2) Steven Spielberg praised Shawshank by telling Darabont that the film was a "a chewing-gum movie—if you step on it, it sticks to your shoe.” (It’s crap like that, that makes us sometimes feel like Steve’s massively overrated.)
3) The film was adapted from the Stephen King short story Rita Hayworth and The Shawshank Redemption. The compilation also brought the Nazi-riffic Apt Pupil and leach-tastic The Body (aka Stand By Me) to the silver screen. Rob Reiner famously directed the latter while trying and failing to do the same with Shawshank.
4) Two women had speaking roles in the film: One chick complains about Brook’s skills as a grocery clerk, and another dame assists Andy at a bank.
5) The book mentions that Andy smuggled $100 into Shawshank via his, yet to be tapped, rectum; which is how he pays Red the $10 for the rock hammer.
6) The film’s title was released in Israel as Walls Of Hope. Mostly because Oye, This Cell Is Drafty had already been used for Escape From Alcatraz, years before.

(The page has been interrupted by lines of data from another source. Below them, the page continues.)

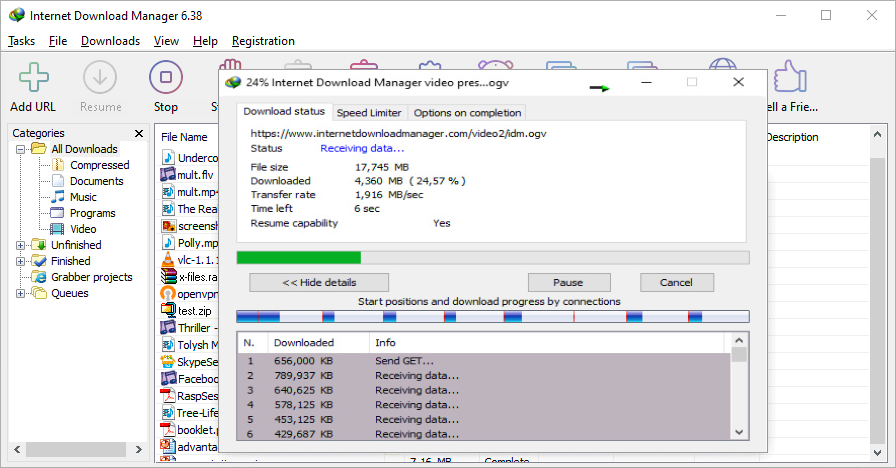
Task: Click the green download progress bar
Action: click(300, 258)
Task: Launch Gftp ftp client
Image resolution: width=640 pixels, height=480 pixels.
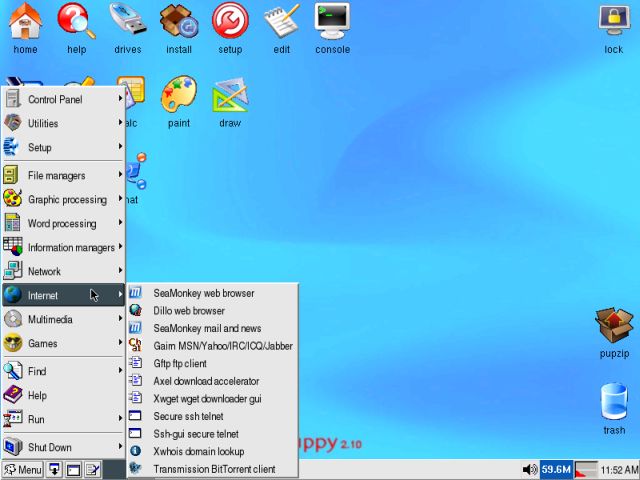Action: pos(180,364)
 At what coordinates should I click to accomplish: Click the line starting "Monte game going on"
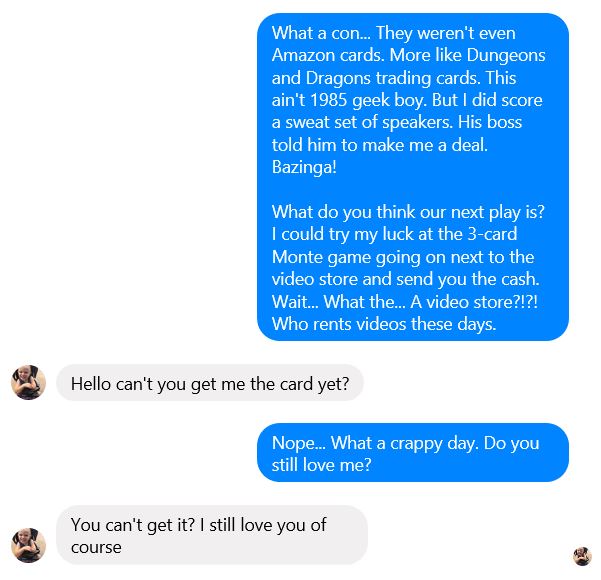coord(403,257)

7) Stroh’s was the brand of beer Red and the gang drank on the roof during the day Andy cleverly got them all off work duty—which proves the old adage “prison guards are cheap.”
8) Tom Hanks turned down the role of Andy Dufresne because he’d already committed to Forrest Gump—proving, yet again, that he’s less a “national treasure” and more “Hollywood’s biggest monster.”
9) Although set in Maine, (mostly because Stephen King is unaware that any other state exists) the prison that doubled for Shawshank is in Mansfield, Ohio. The state reformatory was abandoned, and scheduled for demolition once the film was finished. Happily it was successfully saved and became a tourist attraction that holds the uprooted oak tree where Andy buried his letter to Red, as well as his escape tunnel. As for where Andy’s unyielding belief in the human spirit now resides? That’s inside all of us, friend.
10) The film was released in Taiwan as 1995: Fantastic—which makes sense, because it came out a year later than ’94 in that particular country. Actually, no… it still doesn’t make sense.
11) Darabont credited multiple viewings of Goodfellas as inspiration for using narration to illustrate the passage of time.
12) The mugshot of a young Red, attached to his parole papers, was actually a photo of Morgan Freeman’s son Alfonso.
13) The role of Tommy Williams—which was played by Gil Bellows of, uh… Gil Bellows fame— was originally intended for Brad Pitt.
14) The song Andy plays through the prison’s loudspeakers is titled “Canzonetta sull’aria.” It was composed by Mozart and, we assume, hated by Salieri.
15) The American Humane Association insisted that the maggots Brooks fed to his beloved crow had to have died of natural causes. Even more unbelievable than that? The production complied!
16) In Finland, the movie was called Rita Hayworth—The Key To Escape. Way to throw a spoiler within the damn title, Finland!
17) According to Red, Andy slogged through this much sewage before escaping: “Five hundred yards…the length of five football fields…just shy of half a mile.” And yet, 500 yards is not even a third of a mile, fans-of-math.
18) In the book, Red’s life term is not because of a botched robbery-turned-fatal-shooting, but for murdering his wife by disabling her brakes, which accidentally killed a neighbor and child, as well.
19) Red’s cell number and the cursed hotel room in The Shining are both 237.
20) The Marlboros that Warden Norton offers a doomed Tommy were historically inaccurate because they had a surgeon general’s warning on them, which didn’t appear until the 1970s. Truly, movie bloopers are the opposite of “flavor country.”